### Required work
The lines to find are those in the entries that hold the word "agent"; copy every one of them.

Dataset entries
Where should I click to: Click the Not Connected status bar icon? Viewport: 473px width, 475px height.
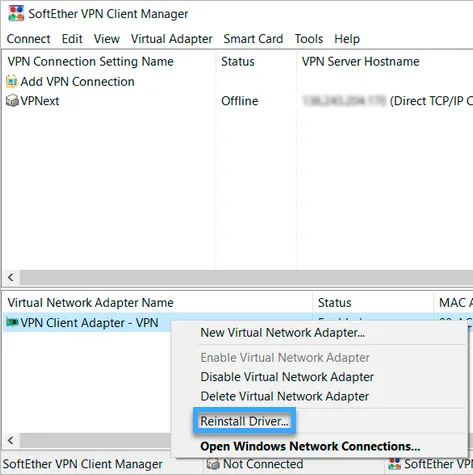pyautogui.click(x=213, y=464)
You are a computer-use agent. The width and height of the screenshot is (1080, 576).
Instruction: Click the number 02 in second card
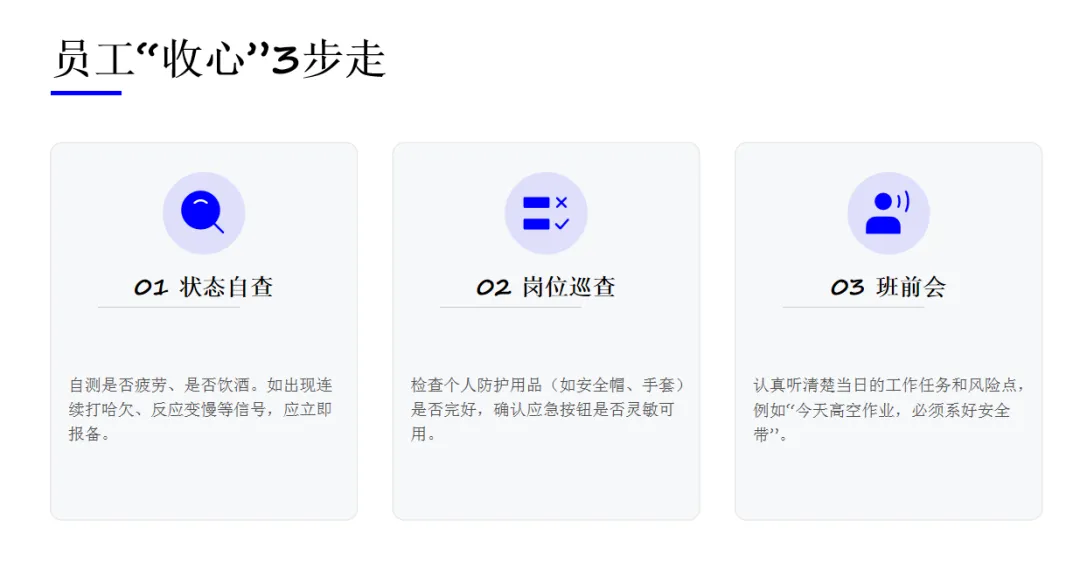pos(493,288)
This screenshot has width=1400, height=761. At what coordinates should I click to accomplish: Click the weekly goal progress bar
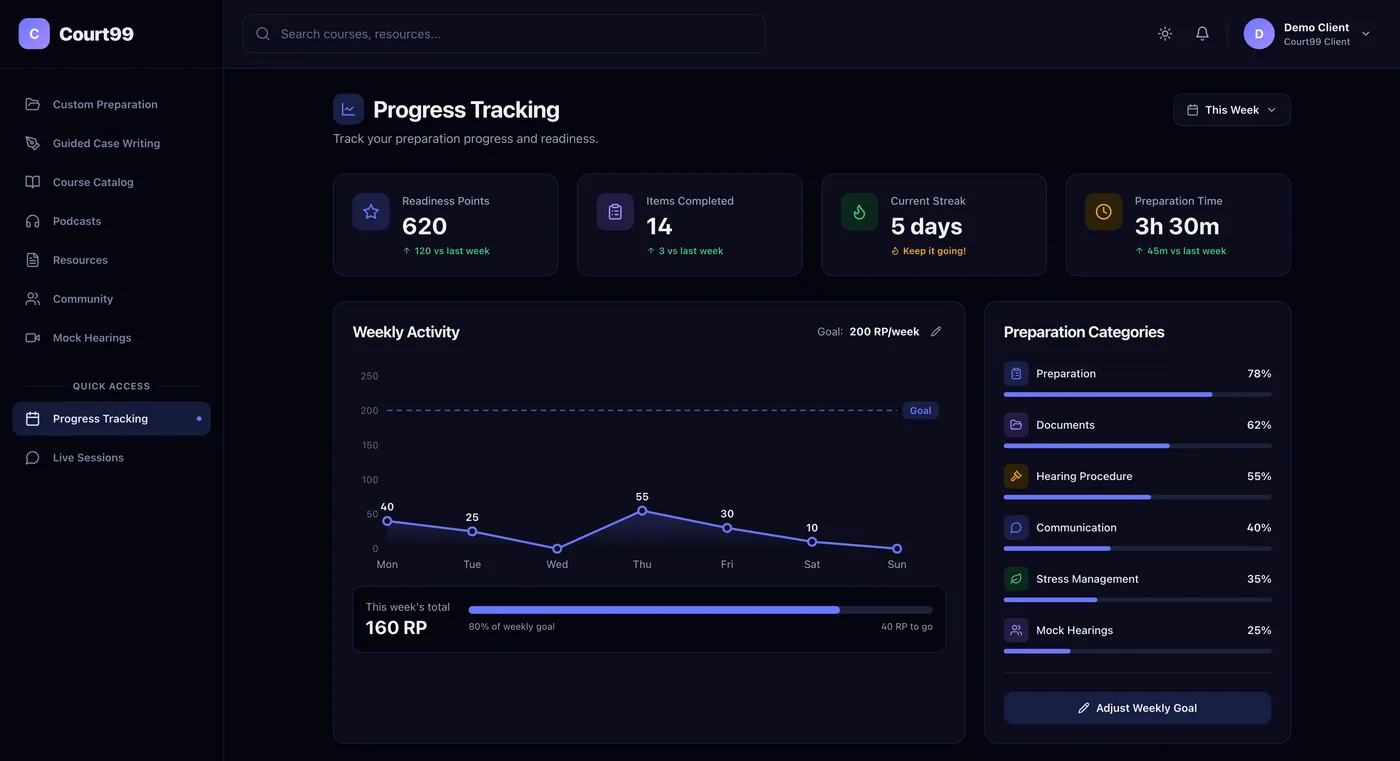click(x=700, y=610)
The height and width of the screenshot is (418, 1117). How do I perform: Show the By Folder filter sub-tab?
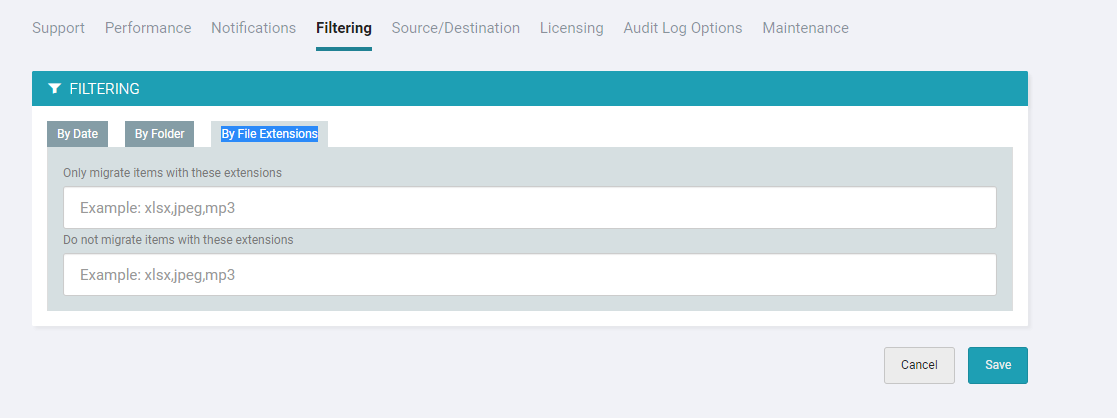point(159,134)
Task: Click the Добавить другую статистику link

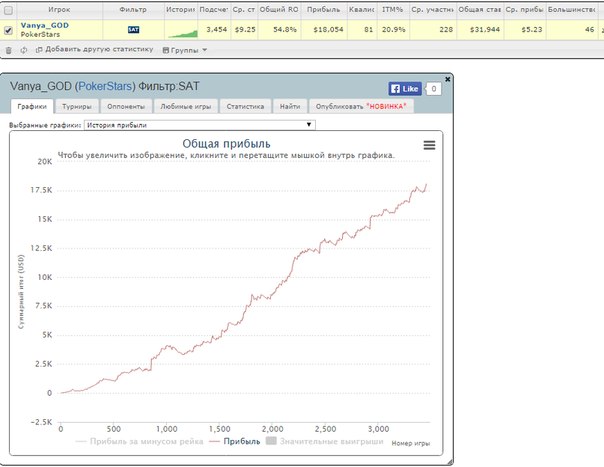Action: [99, 49]
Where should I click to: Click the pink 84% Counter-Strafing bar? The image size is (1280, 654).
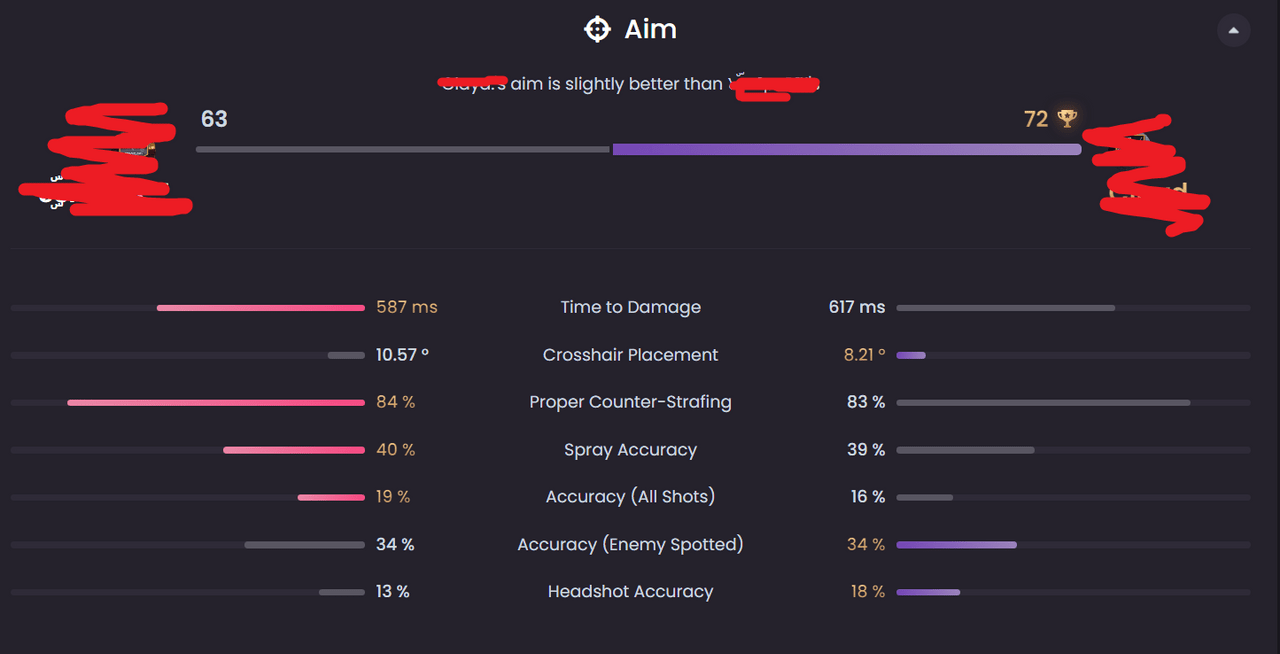tap(215, 403)
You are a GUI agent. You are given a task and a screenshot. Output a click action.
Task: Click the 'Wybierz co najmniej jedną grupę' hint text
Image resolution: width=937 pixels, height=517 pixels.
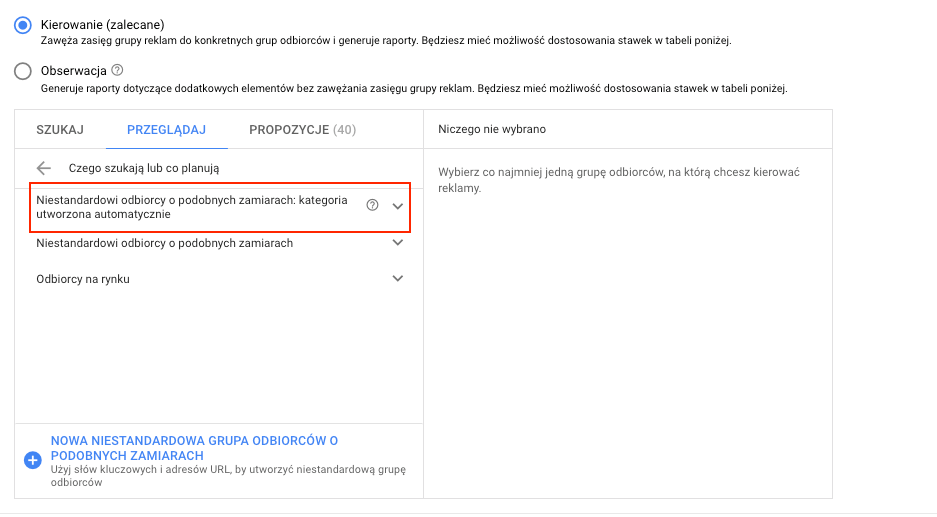618,180
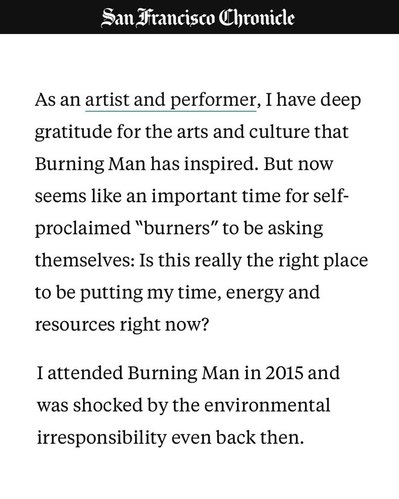This screenshot has height=499, width=399.
Task: Click the phrase 'time, energy and'
Action: pyautogui.click(x=248, y=293)
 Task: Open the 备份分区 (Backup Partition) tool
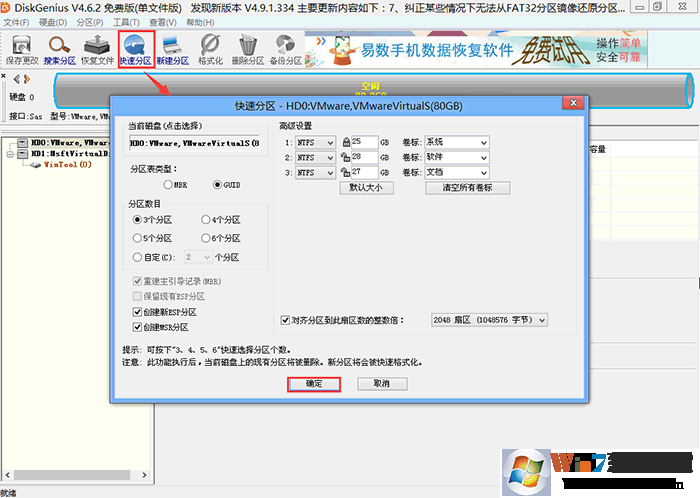285,48
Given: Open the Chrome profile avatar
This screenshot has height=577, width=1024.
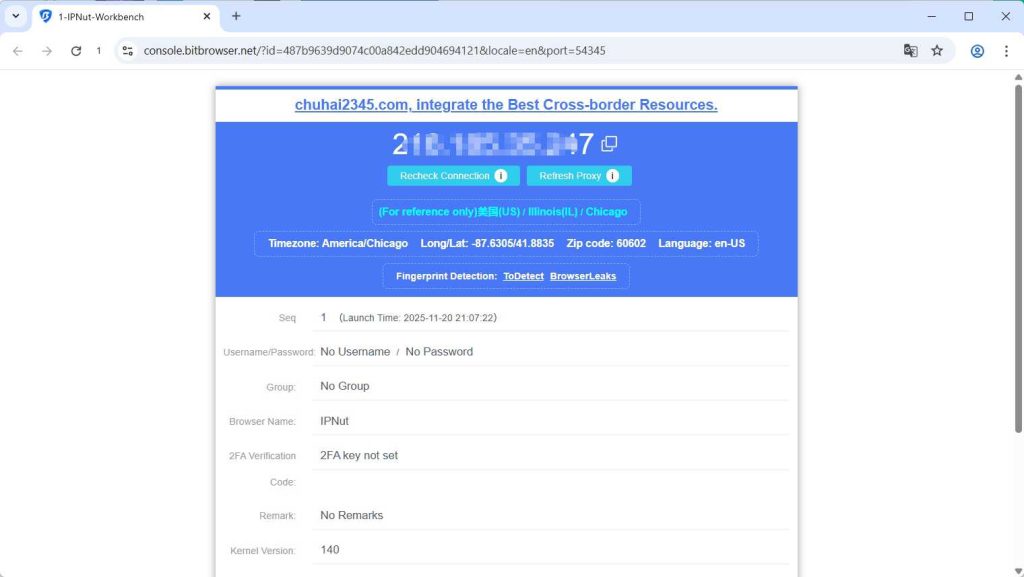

### Worked solution
You are a computer-use agent. The width and height of the screenshot is (1080, 576).
You are a GUI agent. You are given a task and a screenshot. Output a click action.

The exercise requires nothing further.